As my tastes in playback gear have become more and more defined, and as the costs of certain items have continued to rise, I've begun to slowly but steady sell off the old in order to rake in the new. Thus, over the past year, I've said goodbye to the Naim 132-5 preamp, 110 amp, and Armageddon power supply; the spare Rega RB300 tonearm, the extra Linn LP12 turntable, the extra Mana Sound Shelf; the Audio Note Kit One amp; as well as to a few other old friends, with still others poised to go.
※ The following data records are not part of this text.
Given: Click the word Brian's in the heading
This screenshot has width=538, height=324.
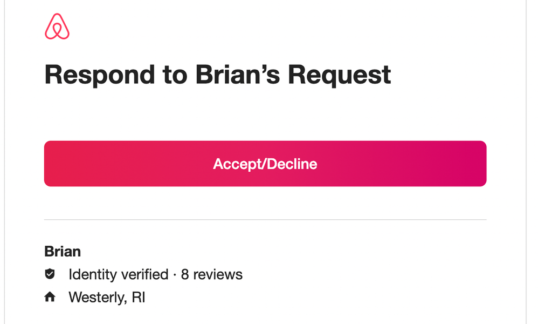Looking at the screenshot, I should click(238, 74).
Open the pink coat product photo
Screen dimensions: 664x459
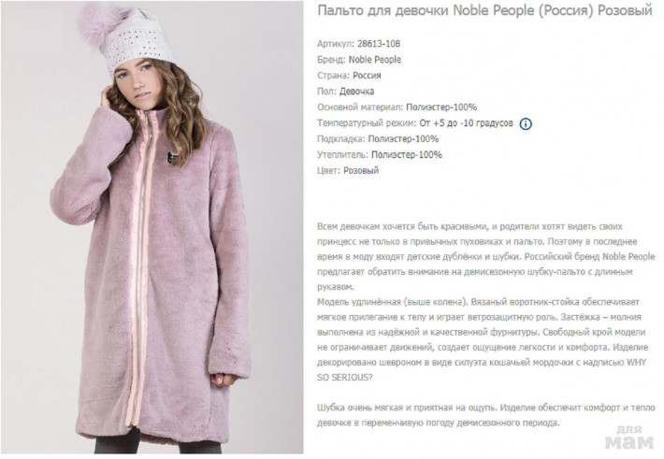pyautogui.click(x=152, y=227)
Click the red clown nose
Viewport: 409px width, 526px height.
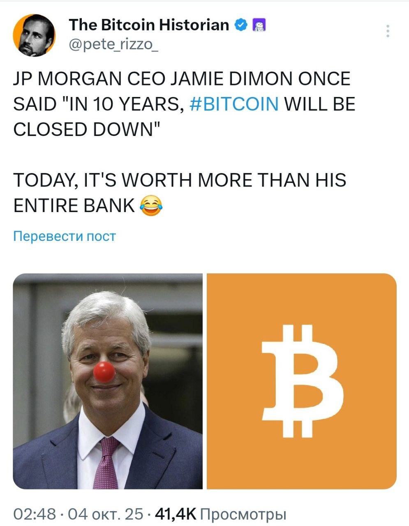tap(104, 372)
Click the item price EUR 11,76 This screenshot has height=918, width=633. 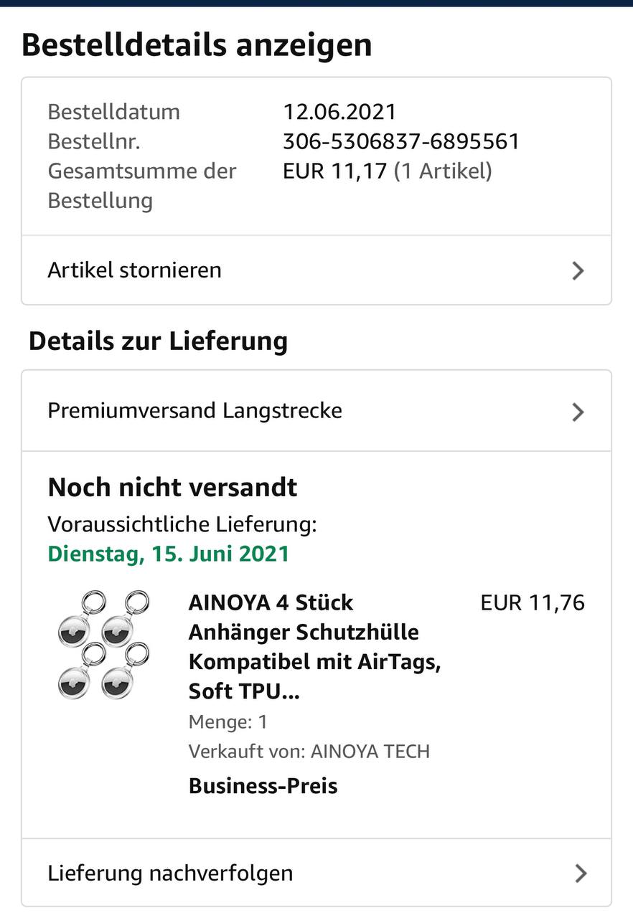coord(533,602)
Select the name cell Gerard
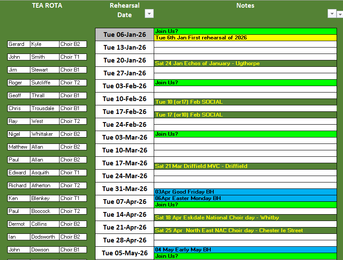This screenshot has height=260, width=343. click(x=18, y=44)
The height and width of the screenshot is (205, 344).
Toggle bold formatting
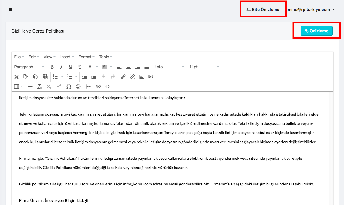(52, 67)
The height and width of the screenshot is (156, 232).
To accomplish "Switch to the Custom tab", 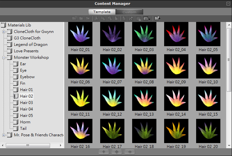I will click(x=129, y=12).
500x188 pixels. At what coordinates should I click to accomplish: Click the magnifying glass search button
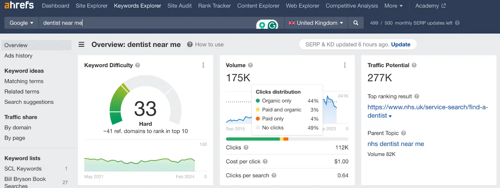click(x=356, y=23)
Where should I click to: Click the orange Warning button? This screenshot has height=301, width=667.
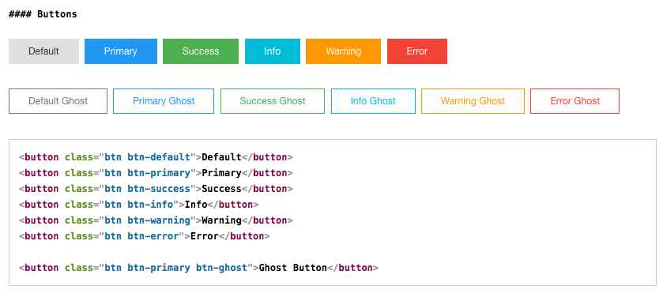tap(343, 51)
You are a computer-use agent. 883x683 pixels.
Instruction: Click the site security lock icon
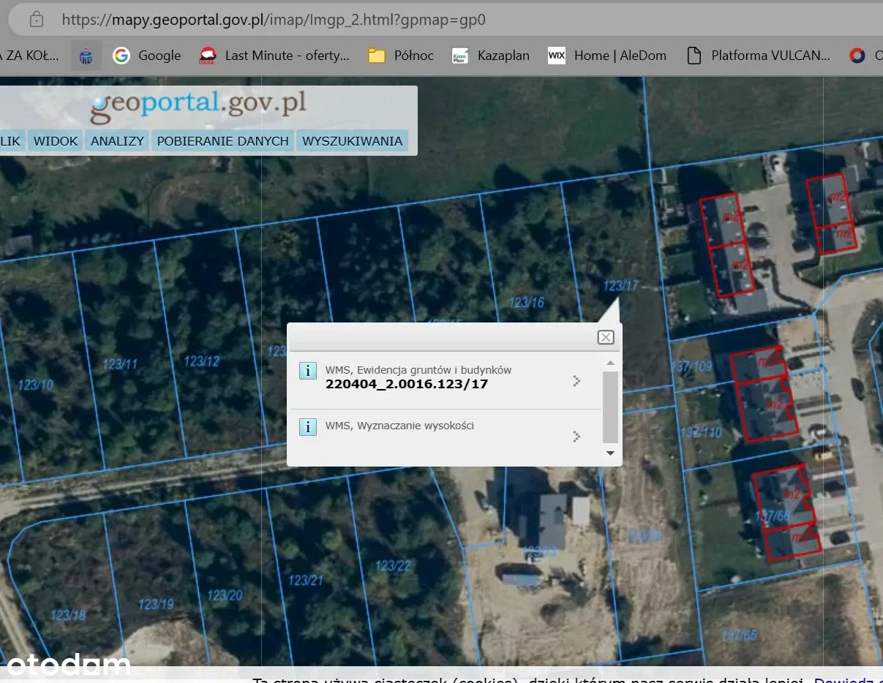click(37, 20)
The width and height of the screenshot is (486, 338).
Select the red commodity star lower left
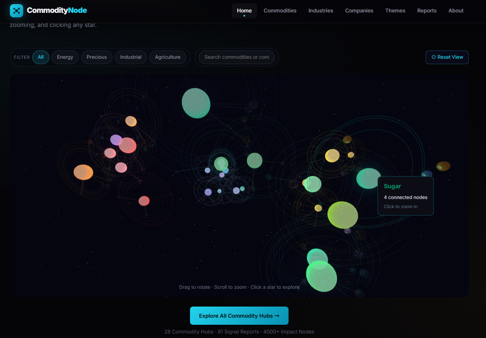tap(144, 201)
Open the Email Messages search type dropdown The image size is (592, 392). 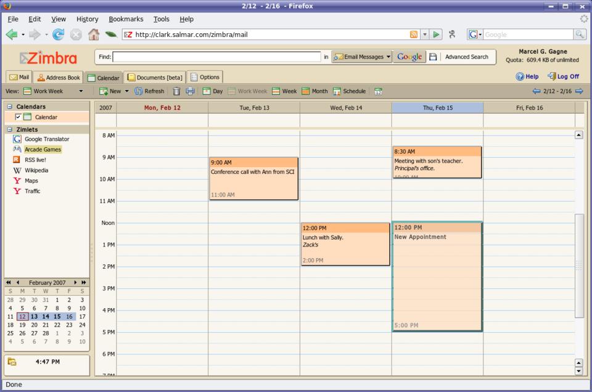362,57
Like John Atkinson, I continue to use the Linn LP12 as a reference turntable, and a damn good one it is. The Linn has its faults, but few of them detract from its altogether superior way with musical fundamentals—in which regard the flaws of its competitors are surely more severe. My LP12 dates from around 1990, and incorporates the then-entry-level Basik power supply, which is as close to nothing as one can buy. I use a Naim Aro tonearm I bought in 1992, fitted with a variety of standard-mount phono cartridges, including a Denon DL 103, Grace F9E, Lyra Helikon Mono, and Miyabi 47. (The last was a gift, again as detailed in the March 2007 issue.) These days I spin most of my vinyl on a refurbished Thorens TD 124, with plinth, armboard, and nonmagnetic replacement platter from Schopper AG. The tonearm is a reissued EMT 997, used with an EMT OFD 25 pickup head for mono records and an Ortofon SPU Synergy A and Shindo SPU for stereo, the latter two on loan.
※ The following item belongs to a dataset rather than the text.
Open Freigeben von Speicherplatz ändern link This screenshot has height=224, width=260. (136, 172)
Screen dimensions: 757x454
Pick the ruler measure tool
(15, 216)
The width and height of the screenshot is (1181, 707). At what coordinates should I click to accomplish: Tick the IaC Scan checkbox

Every moving-coil cartridge in this house gets loaded with a step-up transformer—even the EMT OFD 25, which has a very high output, but whose coils nonetheless require a much lower load than 47k ohms. Depending on the cartridge, I'll use either an Auditorium 23 Hommage T1 (on loan), EAR MC4 (also on loan), Tamura TKS-83, K&K/Lundahl 9206 kit, or the evidently high-gain Lundahl transformer pair built into my line-plus-phono preamplifier, the amazing Shindo Masseto. Although I own and enjoy other power amplifiers, including Quad II monoblocks and a Fi 2A3 Stereo, my usual choice is the equally amazing Shindo Cortese. The speaker I most enjoy and rely on these days is the Audio Note AN-E/SPe HE (on loan; see Follow-Up in this issue), used with a long pair of Auditorium 23 copper cables. Interconnects are a mix of Shindo silver and Audio Note AN-Vx silver. My digital music source remains an eight-year-old Sony SCD-777 SACD/CD player. Ah, Bartleby...

NB: I still own and thoroughly enjoy my original Quad ESL loudspeakers (rebuilt with Wayne Picquet's treble panels, the best I've heard), and I've built a few different systems around them, in a few different rooms. That approach is on hold right now, but I expect it will have gotten a great deal more attention by the end of this year.